Dave Estrada, assistant professor in the Micron School of Materials Science and Engineering, offers a graduate course titled Nanoscale Transport that facilitates industry partnerships and hands-on experiences for students. He recently partnered with NASA and MicroLink Devices to take nanotechnology to new heights.
NASA is particularly interested in nanotechnology solutions that promote successful crewed missions to Mars. MicroLink Devices specializes in cultivating new materials for use in wireless communications devices. The materials are also useful in fabricating advanced solar cells that can be used in space, unmanned aerial vehicles (UAVs) and here on our own planet Earth.
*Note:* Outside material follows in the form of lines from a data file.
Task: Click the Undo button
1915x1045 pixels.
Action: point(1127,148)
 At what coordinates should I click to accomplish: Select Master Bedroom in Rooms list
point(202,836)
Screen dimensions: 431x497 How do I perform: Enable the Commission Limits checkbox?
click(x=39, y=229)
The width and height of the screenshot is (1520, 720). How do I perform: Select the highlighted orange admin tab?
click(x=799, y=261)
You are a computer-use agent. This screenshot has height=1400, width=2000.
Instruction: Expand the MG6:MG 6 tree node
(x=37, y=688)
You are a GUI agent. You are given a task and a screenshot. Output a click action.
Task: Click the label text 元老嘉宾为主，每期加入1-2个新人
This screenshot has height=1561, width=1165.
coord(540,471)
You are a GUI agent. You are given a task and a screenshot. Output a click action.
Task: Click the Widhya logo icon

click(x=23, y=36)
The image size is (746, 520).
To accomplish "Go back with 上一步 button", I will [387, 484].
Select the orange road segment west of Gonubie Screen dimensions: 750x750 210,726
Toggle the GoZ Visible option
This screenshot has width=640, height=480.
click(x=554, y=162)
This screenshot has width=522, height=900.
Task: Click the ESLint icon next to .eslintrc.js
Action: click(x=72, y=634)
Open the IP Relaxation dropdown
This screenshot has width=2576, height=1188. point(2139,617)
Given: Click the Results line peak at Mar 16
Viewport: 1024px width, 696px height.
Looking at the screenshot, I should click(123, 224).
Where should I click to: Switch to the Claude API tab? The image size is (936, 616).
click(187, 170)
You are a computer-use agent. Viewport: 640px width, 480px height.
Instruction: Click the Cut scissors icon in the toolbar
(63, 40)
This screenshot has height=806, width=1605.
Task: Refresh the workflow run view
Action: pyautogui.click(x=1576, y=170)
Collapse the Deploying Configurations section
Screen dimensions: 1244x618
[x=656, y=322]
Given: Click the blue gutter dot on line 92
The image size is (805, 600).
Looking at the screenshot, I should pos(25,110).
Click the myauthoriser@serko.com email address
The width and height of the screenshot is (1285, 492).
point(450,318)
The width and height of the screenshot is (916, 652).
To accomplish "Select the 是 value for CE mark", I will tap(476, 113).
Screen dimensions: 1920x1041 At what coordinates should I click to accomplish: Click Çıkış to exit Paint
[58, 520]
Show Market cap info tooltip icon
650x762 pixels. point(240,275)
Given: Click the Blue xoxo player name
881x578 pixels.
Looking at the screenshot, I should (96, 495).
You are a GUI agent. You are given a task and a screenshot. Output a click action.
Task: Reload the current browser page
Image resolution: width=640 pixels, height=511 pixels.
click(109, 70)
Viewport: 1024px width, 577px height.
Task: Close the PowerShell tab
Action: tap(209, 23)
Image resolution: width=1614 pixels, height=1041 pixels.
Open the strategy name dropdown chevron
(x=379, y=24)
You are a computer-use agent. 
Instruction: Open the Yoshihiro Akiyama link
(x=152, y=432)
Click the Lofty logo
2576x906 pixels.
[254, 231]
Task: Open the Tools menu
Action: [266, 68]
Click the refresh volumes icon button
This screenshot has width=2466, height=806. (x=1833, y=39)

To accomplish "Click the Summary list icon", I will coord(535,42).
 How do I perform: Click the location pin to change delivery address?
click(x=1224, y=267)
Nanoscale transport includes the fundamental and applied treatment of quantum particles such as photons, electrons and phonons as energy carriers from the nanoscale (<100 nm) to the macroscale. Estrada recently taught a graduate course in nanoscale transport where he presented theories of energy transport in the forms of waves and particles. Emerging 2-dimensional (2D) materials such as graphene and transition metal dichalcogenides and their applications in flexible and printed electronics also were introduced. Students learned how quantum particles interact with material defects, interfaces and atomic vibrations. They also analyzed current experimental methods used to measure energy transport processes.
Estrada’s most recent nanoscale transport course facilitated teamwork with the NASA Johnson Space Center’s Wearable Technology CLUSTER (Collaboration for Leveraging Universities in Space Technology Engineering and Research.) Students from Boise State, University of Minnesota, Virginia Tech, Texas A&M, University of Texas San Antonio, University of Alaska at Fairbanks, and the Pratt Institute collaborated on research to solve a variety of engineering challenges.
Student teams were paired with NASA and industry mentors to research wearable biosensors for astronauts, navigation systems for human missions to Mars, and odor mitigation strategies for crew clothing aboard the International Space Station. Together they developed working prototypes that may provide solutions.
“The in-class projects provided students an opportunity to gain hands-on experience applying theories to real-world challenges of significant impact,” said Estrada. “Students also gained an appreciation of nanomaterials and their potential in solving tough engineering problems.”
NASA is researching the use of advanced sensor networks that monitor the structural health of inflatable habitats such as portable homes and laboratories on Mars. One of Estrada’s class projects included developing a flexible strain gauge that could be integrated into a larger sensor network to monitor environmental conditions and structural health of such inflatable habitats.
Mars missions require next generation space suits that allow astronauts to explore the planet’s surface and conduct experiments under extreme conditions. Students gained hands-on experience developing an electrical power generation system that could be used in the environmental protection garments worn by astronauts. Based on MicroLink Devices’ solar cell technology, the students developed a solar energy harvesting system that could help recharge batteries used for life support or powering scientific equipment on Mars.
With support from the Idaho Space Grant Consortium and Idaho NASA EPSCoR, student teams traveled to NASA Johnson Space Center in Houston, Texas, to present their research and prototypes at the Wearable Technology Symposium. Astronaut Tom Marshburn, who served onboard the space shuttle Endeavour and on the International Space Station, and Ian Meginnis of the advanced space suit development team were on site to meet with students. A VIP tour of the Johnson Space Center, including the original Mission Control Center for the Apollo missions, was an unforgettable culminating class experience.
Students seeking a unique, team-based experience should plan to enroll in the next nanoscale transport course, which will be offered in spring 2018. The course is one of several that are related to nanomaterials science and engineering offered by the Micron School of Materials Science and Engineering.